▶ [Extracted text]:
:::

Bacalhau v1.7.0 - Day 5: Distributed Data Warehouse with Bacalhau and DuckDB
(3:11) Build a distributed data warehouse with Bacalhau and DuckDB to run SQL queries on regional data without moving it.
This is part of the 5-days of Bacalhau 1.7 series! Make sure to go back to the start to catch all of them!
Day 2: Scaling Your Compute Jobs with Bacalhau Partitioned Jobs
Day 3: Streamlining Security: Simplifying Bacalhau's Authentication Model
Distributed Data Warehouse with Bacalhau and DuckDB
With many applications that rely on data warehouses, you need to keep data sources in different locations. This could be due to privacy or regulatory reasons or because you want to keep processing close to the source. However, there are still times when you want to perform analysis on and across these data sources from one location but not move the data.
This post uses Bacalhau to orchestrate the distributed processing and DuckDB to provide the SQL storage and querying capacity for some mock sales data based in the EU and the US.
Prerequisites
To reproduce this tutorial, you need the following prerequisites:
The example multi-region setup
git clone https://github.com/bacalhau-project/examples.git
Architecture
The example Docker Compose file and Bacalhau job definitions in the example repository setup simulate the following architecture:
Bacalhau Orchestrator: Central control plane for job distribution
Compute Nodes: Distributed across regions, running close to data
Regional Storage: Regional data stores, using MinIO in this setup
DuckDB: SQL query engine running on each compute node. Bacalhau has a custom image that adds several user-defined functions to help with partitioning large data sets across nodes based on the following methods:
partition_by_hash
: Even distribution of files across partitionspartition_by_regex
: Pattern-based partitioningpartition_by_date
: Time-based partitioning
You can find more details on how these functions work in the custom image documentation.

:::

▶ [Data rows]:
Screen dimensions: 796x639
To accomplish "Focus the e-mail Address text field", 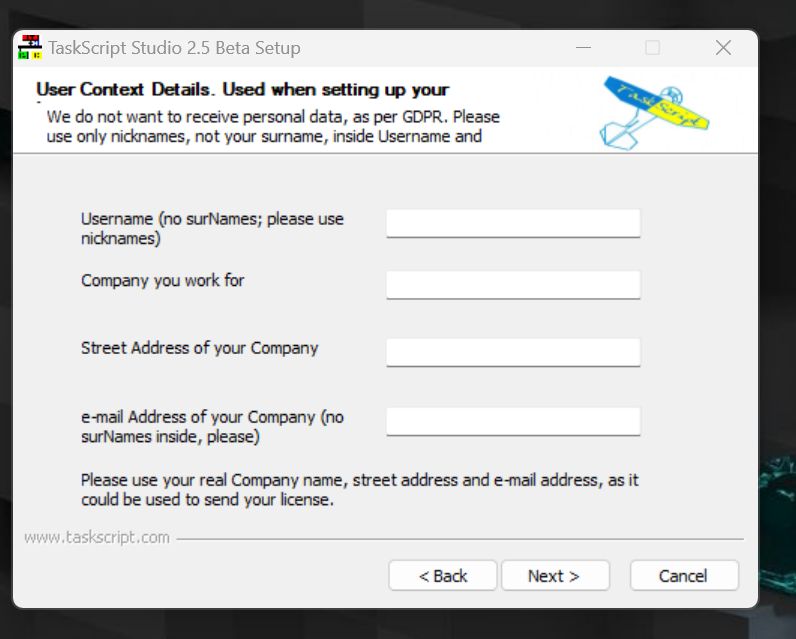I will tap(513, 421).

:::

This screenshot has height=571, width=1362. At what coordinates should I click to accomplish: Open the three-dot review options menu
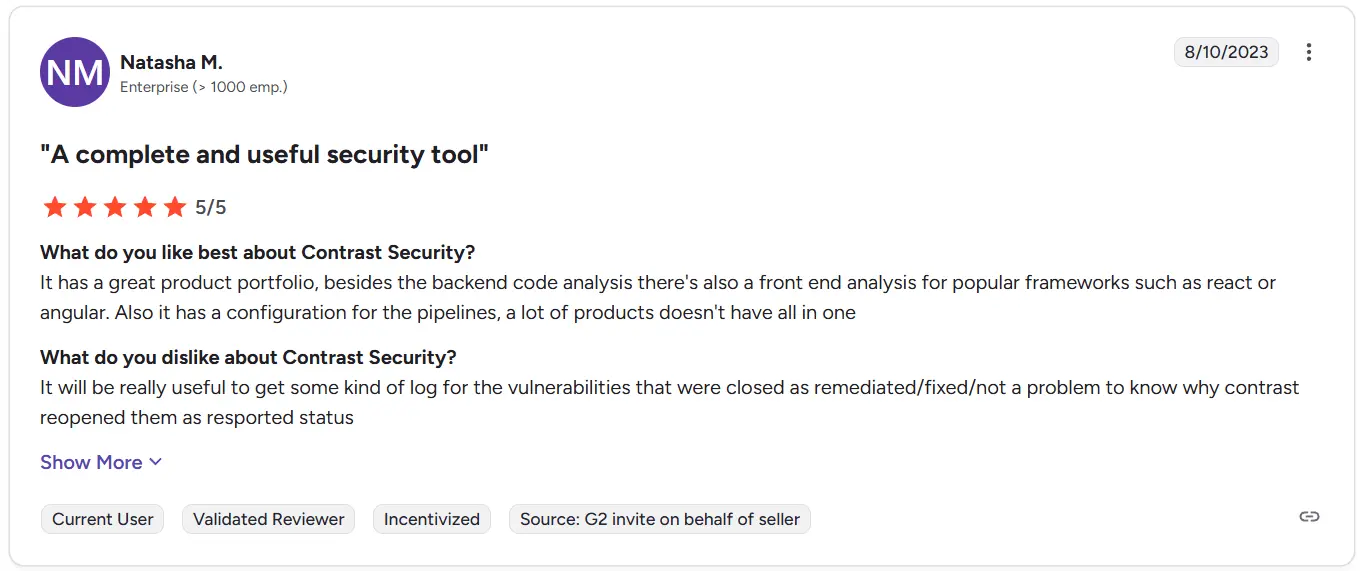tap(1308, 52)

:::

▶ [Exercise instructions]:
a) Repeat the part of the Bacalhau and DuckDB post that opens with the words containing "This is part" and closes with "move the data.", swapping "data sources" for "datasets".
b) In one to three sentences, explain why the Bacalhau and DuckDB post says data sources might be kept in different locations.
c) In the Bacalhau and DuckDB post, what does the example setup use for regional storage?
Work from the Bacalhau and DuckDB post alone, not the data.

▶ [Expected outputs]:
a)
This is part of the 5-days of Bacalhau 1.7 series! Make sure to go back to the start to catch all of them!
Day 2: Scaling Your Compute Jobs with Bacalhau Partitioned Jobs
Day 3: Streamlining Security: Simplifying Bacalhau's Authentication Model
Distributed Data Warehouse with Bacalhau and DuckDB
With many applications that rely on data warehouses, you need to keep datasets in different locations. This could be due to privacy or regulatory reasons or because you want to keep processing close to the source. However, there are still times when you want to perform analysis on and across these datasets from one location but not move the data.

b) Data sources might be kept in different locations for privacy or regulatory reasons. They might also be kept apart because you want to keep processing close to the source.

c) MinIO.